▸ Prompt
Where the line containing "Task: Click link icon next to 我的导航页" appears, start repeating, and continue exactly through the last line below, adding nothing. Include no pictures.
====================
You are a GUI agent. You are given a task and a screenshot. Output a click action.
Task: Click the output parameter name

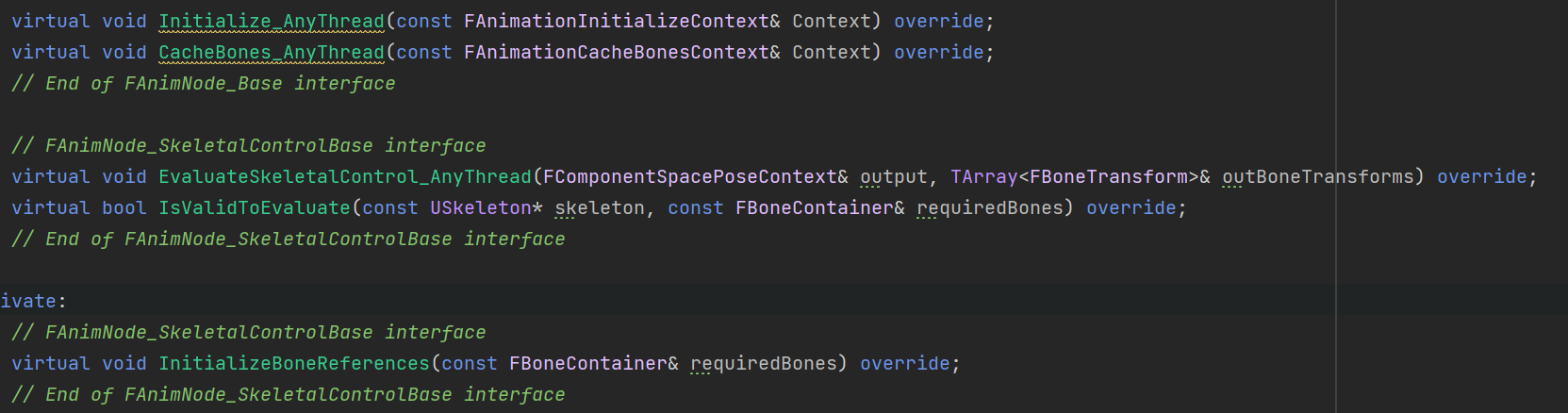click(x=894, y=176)
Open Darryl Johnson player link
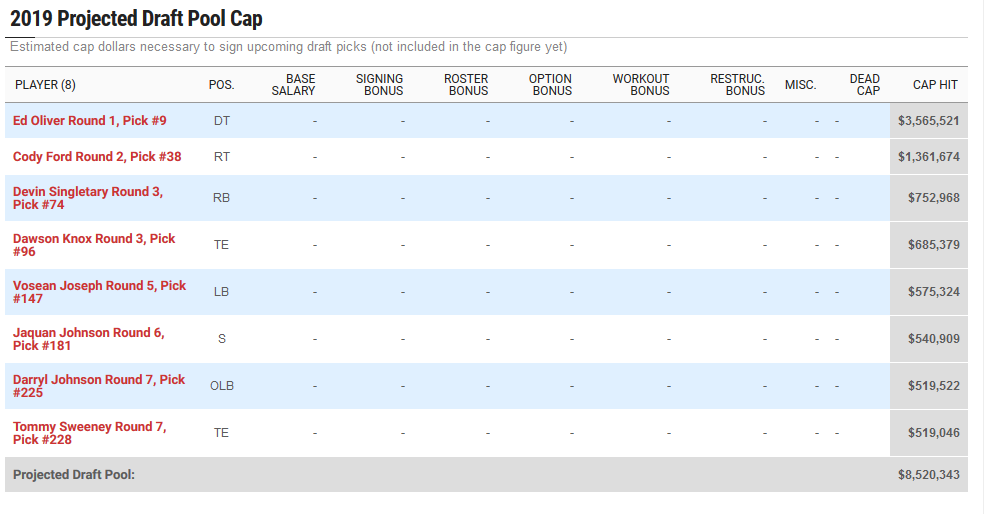 (x=99, y=386)
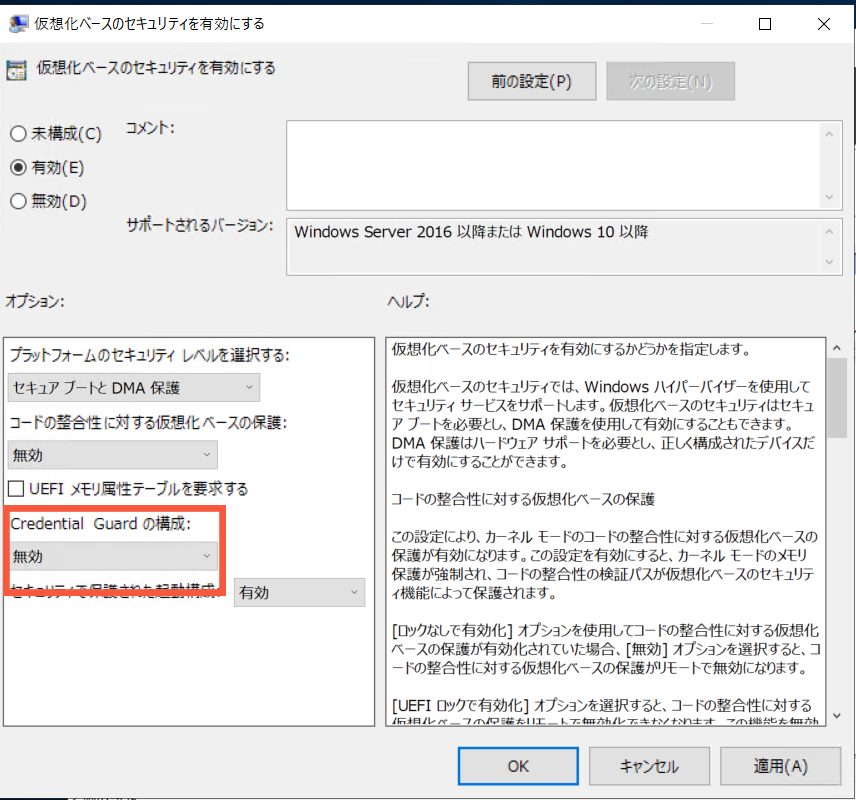Open the セキュリティで保護された起動構成 dropdown
Viewport: 856px width, 800px height.
pyautogui.click(x=299, y=593)
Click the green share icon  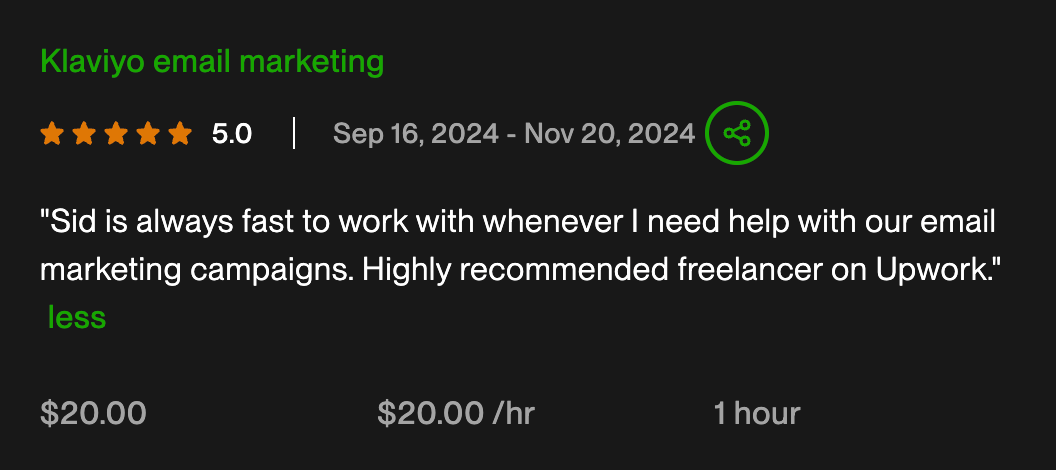tap(737, 133)
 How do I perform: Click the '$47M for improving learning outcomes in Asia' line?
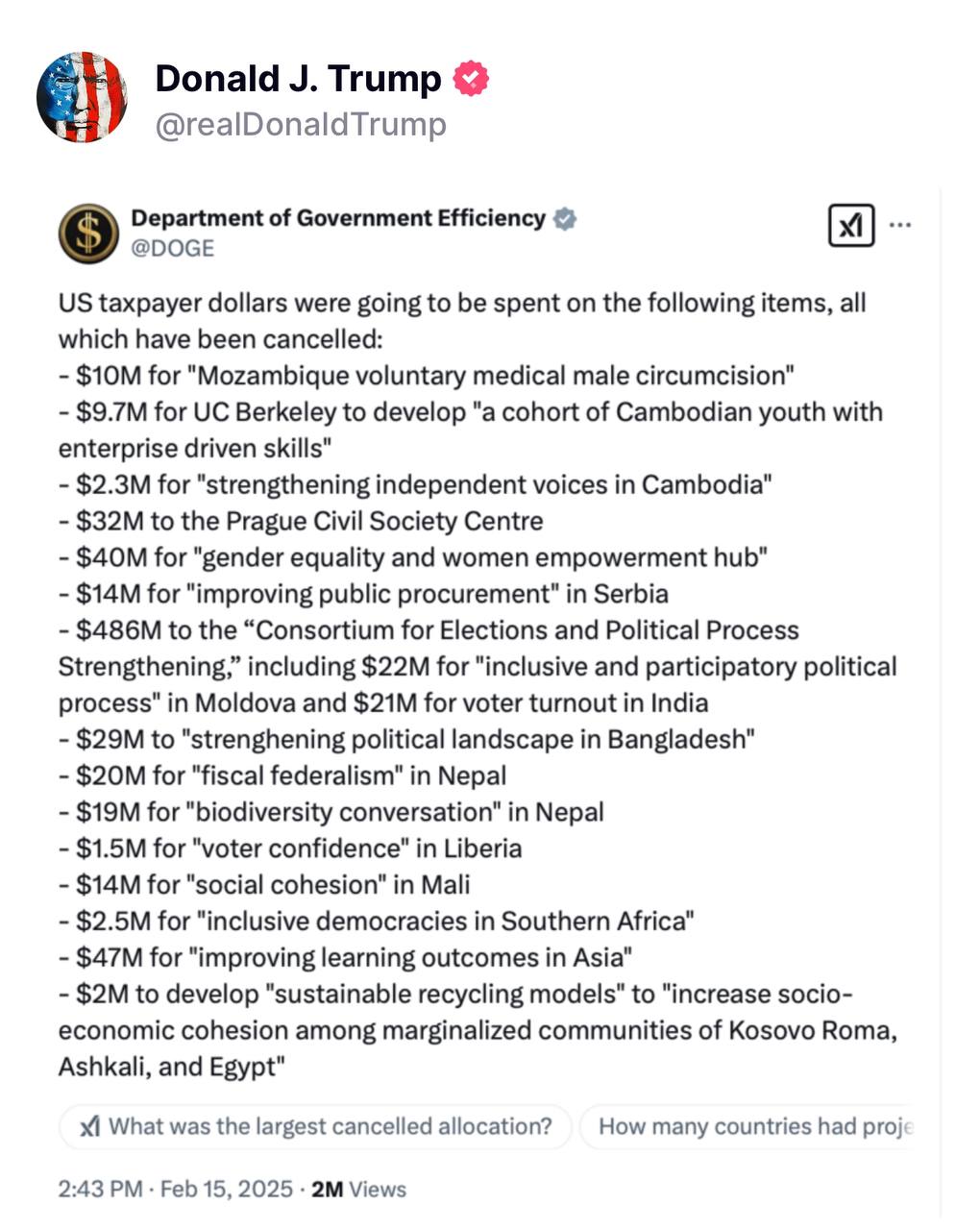(x=346, y=957)
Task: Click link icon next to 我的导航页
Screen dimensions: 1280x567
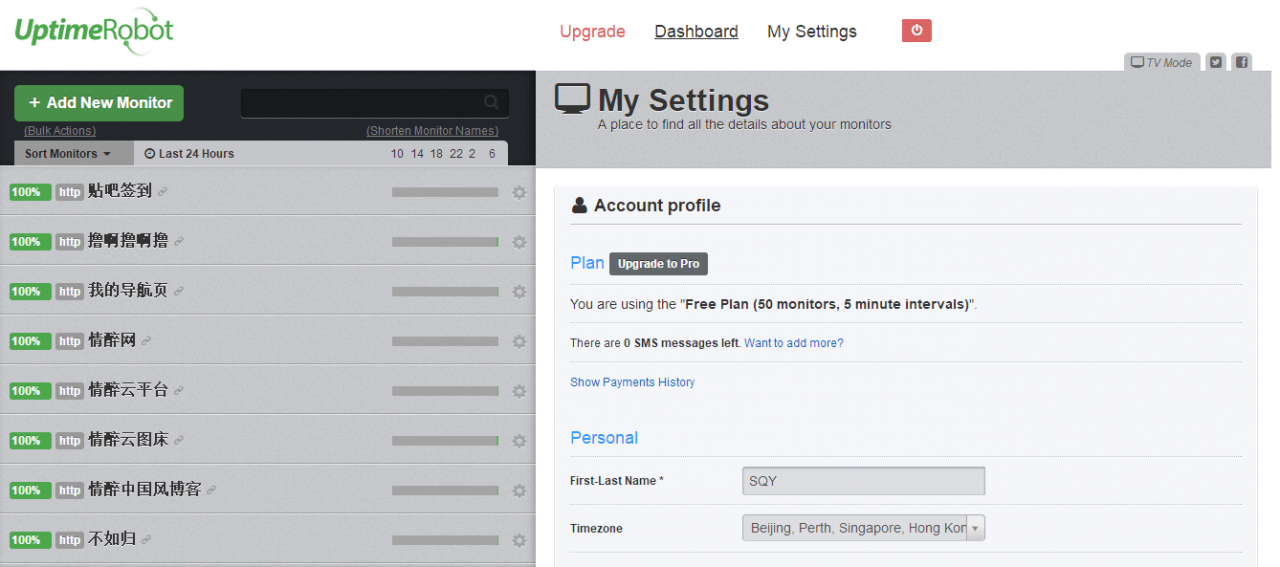Action: pos(179,291)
====================
▸ Problem solution
Task: Click link icon next to 我的导航页
Screen dimensions: 1280x567
Action: pos(179,291)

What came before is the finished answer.